We know that God declared his creation good, and that mankind was given responsibility for caring for it (Genesis 1). Yet it is now clear that human activity has caused the climate emergency (IPCC Report 2021). Everything we do has an impact on the environment, creates greenhouse gas emissions and contributes to the heating up of our planet.  

If even a climate scientist can see that science has not got all the answers, what should be the Christian response to climate change? Do we simply accept that we live in a fallen world that is motivated by greed and self-interest or do we act on the command of Jesus to “love your neighbour as yourself”? 

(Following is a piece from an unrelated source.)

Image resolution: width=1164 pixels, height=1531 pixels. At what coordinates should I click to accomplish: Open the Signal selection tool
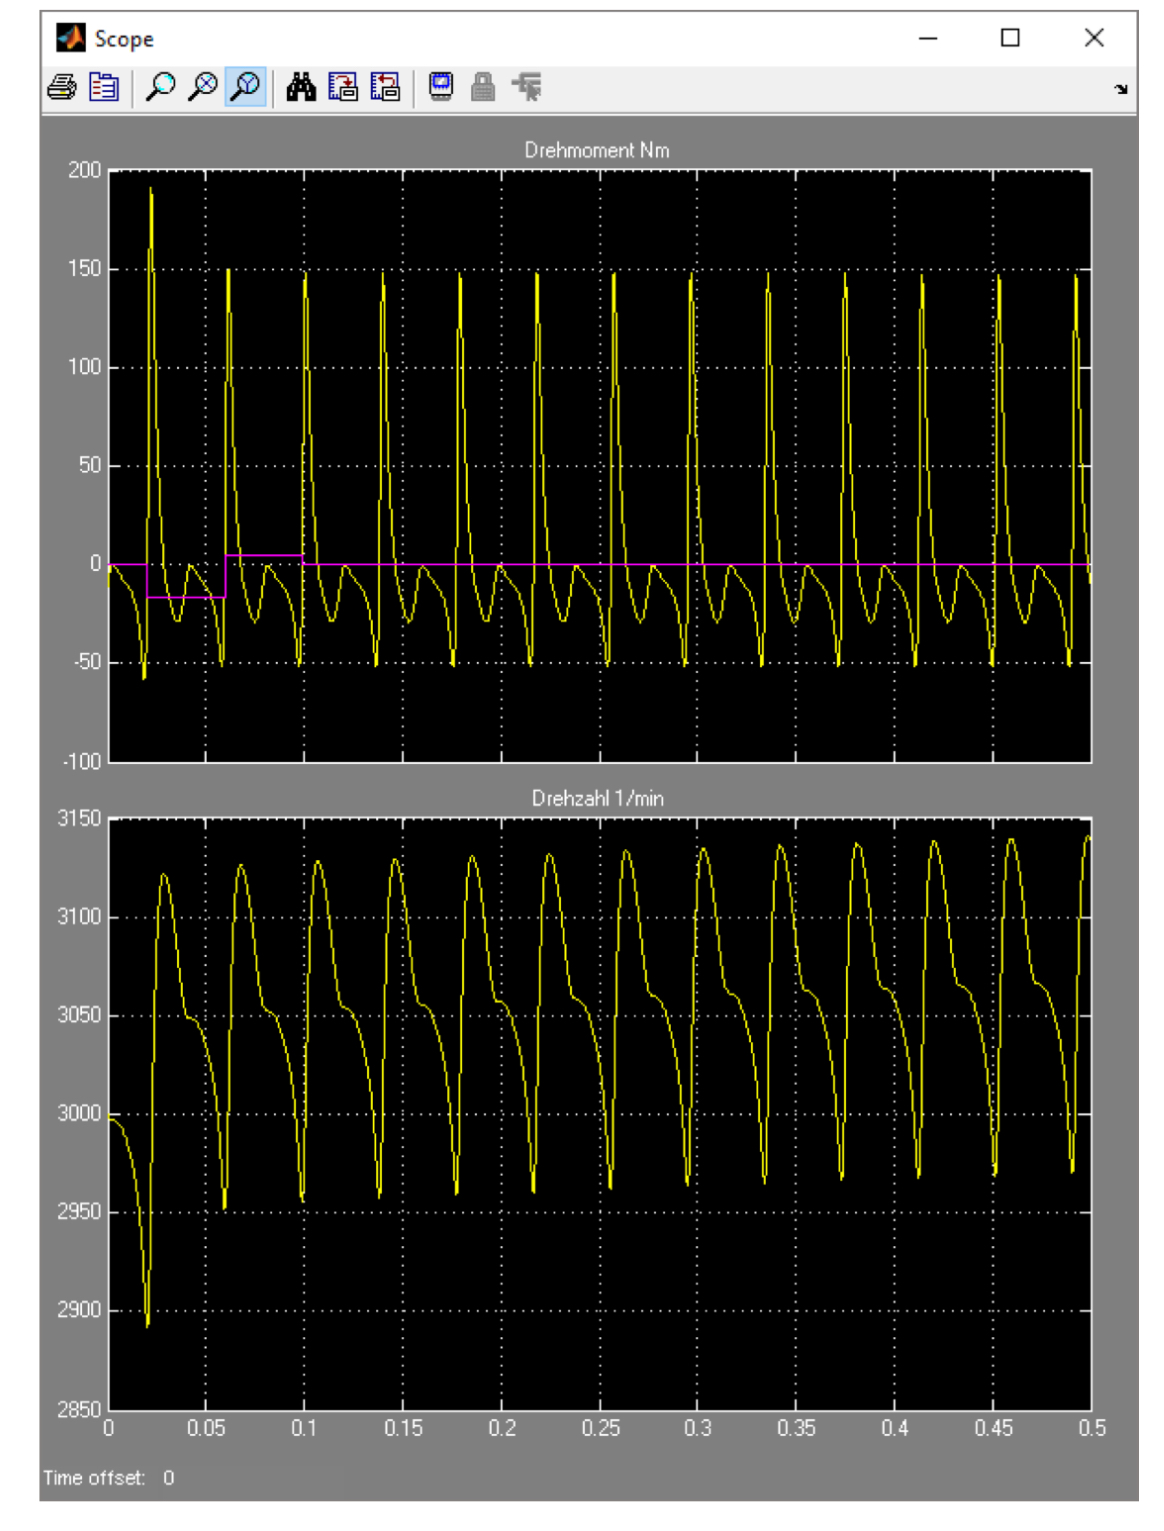click(x=527, y=88)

Climate change is already affecting most parts of the world and will undoubtedly affect us all even more if we continue to allow the planet to heat up. This is a matter of justice, as it is often the poorest people that are impacted the most, as well as a matter of our stewardship of the world that God created.

As Christians, we carry a message of hope for the future of all, even in this fallen world. Every single person has worth because they are made in the image of God and no matter what they have done, who they are or where they live, they can receive the gift of life. Jesus came so that they may have life to the full (John 10:10), he died so that whoever believes in him shall not perish but have may eternal life (John 3:16), and they can take heart as he has overcome the world (John 16:33).

We know that when Jesus returns there will be a new earth and it will be perfect but until then we have been charged by God to look after his creation – the earth, it’s resources and it’s people. So our response is to repent of our collective greed and lust of consumption that has led to the human-induced climate emergency and to act to better care for God’s world and the people on it.